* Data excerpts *
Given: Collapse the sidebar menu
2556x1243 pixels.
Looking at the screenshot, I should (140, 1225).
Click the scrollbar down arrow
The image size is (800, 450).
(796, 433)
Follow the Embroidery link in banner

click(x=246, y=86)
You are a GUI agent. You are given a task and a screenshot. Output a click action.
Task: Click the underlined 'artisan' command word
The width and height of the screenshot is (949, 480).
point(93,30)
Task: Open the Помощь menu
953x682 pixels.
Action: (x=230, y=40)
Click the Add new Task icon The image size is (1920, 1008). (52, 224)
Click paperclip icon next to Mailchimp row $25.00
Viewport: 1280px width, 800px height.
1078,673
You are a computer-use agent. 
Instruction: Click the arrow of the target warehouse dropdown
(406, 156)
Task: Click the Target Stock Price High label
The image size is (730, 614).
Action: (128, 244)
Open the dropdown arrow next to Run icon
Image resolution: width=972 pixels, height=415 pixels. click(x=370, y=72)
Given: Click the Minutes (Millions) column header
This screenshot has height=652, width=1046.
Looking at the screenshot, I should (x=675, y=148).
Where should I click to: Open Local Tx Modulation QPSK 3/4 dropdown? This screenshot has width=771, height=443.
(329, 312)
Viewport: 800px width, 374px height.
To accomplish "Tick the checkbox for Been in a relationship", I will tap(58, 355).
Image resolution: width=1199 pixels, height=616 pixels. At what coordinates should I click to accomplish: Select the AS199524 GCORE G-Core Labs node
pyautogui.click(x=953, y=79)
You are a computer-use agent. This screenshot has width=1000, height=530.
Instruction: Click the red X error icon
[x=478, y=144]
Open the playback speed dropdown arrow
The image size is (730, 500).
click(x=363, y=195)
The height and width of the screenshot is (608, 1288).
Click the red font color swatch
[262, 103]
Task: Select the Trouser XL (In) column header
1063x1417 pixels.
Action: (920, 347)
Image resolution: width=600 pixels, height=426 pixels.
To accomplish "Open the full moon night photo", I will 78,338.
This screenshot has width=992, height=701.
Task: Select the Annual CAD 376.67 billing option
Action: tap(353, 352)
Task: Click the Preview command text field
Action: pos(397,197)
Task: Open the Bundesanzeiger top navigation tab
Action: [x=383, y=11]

* What you need to do *
Transcribe the data above in full, keeping every word as it is.

* Your solution *
Given: Collapse the sidebar menu
2556x1243 pixels.
Looking at the screenshot, I should (140, 1225).
Click the scrollbar down arrow
The image size is (800, 450).
(796, 433)
Follow the Embroidery link in banner

click(x=246, y=86)
You are a GUI agent. You are given a task and a screenshot. Output a click action.
Task: Click the underlined 'artisan' command word
The width and height of the screenshot is (949, 480).
point(93,30)
Task: Open the Помощь menu
953x682 pixels.
Action: (x=230, y=40)
Click the Add new Task icon The image size is (1920, 1008). (52, 224)
Click paperclip icon next to Mailchimp row $25.00
Viewport: 1280px width, 800px height.
1078,673
You are a computer-use agent. 
Instruction: Click the arrow of the target warehouse dropdown
(406, 156)
Task: Click the Target Stock Price High label
The image size is (730, 614).
Action: (128, 244)
Open the dropdown arrow next to Run icon
Image resolution: width=972 pixels, height=415 pixels. click(x=370, y=72)
Given: Click the Minutes (Millions) column header
This screenshot has height=652, width=1046.
Looking at the screenshot, I should (x=675, y=148).
Where should I click to: Open Local Tx Modulation QPSK 3/4 dropdown? This screenshot has width=771, height=443.
(329, 312)
Viewport: 800px width, 374px height.
To accomplish "Tick the checkbox for Been in a relationship", I will tap(58, 355).
Image resolution: width=1199 pixels, height=616 pixels. At what coordinates should I click to accomplish: Select the AS199524 GCORE G-Core Labs node
pyautogui.click(x=953, y=79)
You are a computer-use agent. This screenshot has width=1000, height=530.
Instruction: Click the red X error icon
[x=478, y=144]
Open the playback speed dropdown arrow
The image size is (730, 500).
click(x=363, y=195)
The height and width of the screenshot is (608, 1288).
Click the red font color swatch
[262, 103]
Task: Select the Trouser XL (In) column header
1063x1417 pixels.
Action: (920, 347)
Image resolution: width=600 pixels, height=426 pixels.
To accomplish "Open the full moon night photo", I will 78,338.
This screenshot has width=992, height=701.
Task: Select the Annual CAD 376.67 billing option
Action: tap(353, 352)
Task: Click the Preview command text field
Action: pos(397,197)
Task: Open the Bundesanzeiger top navigation tab
Action: [x=383, y=11]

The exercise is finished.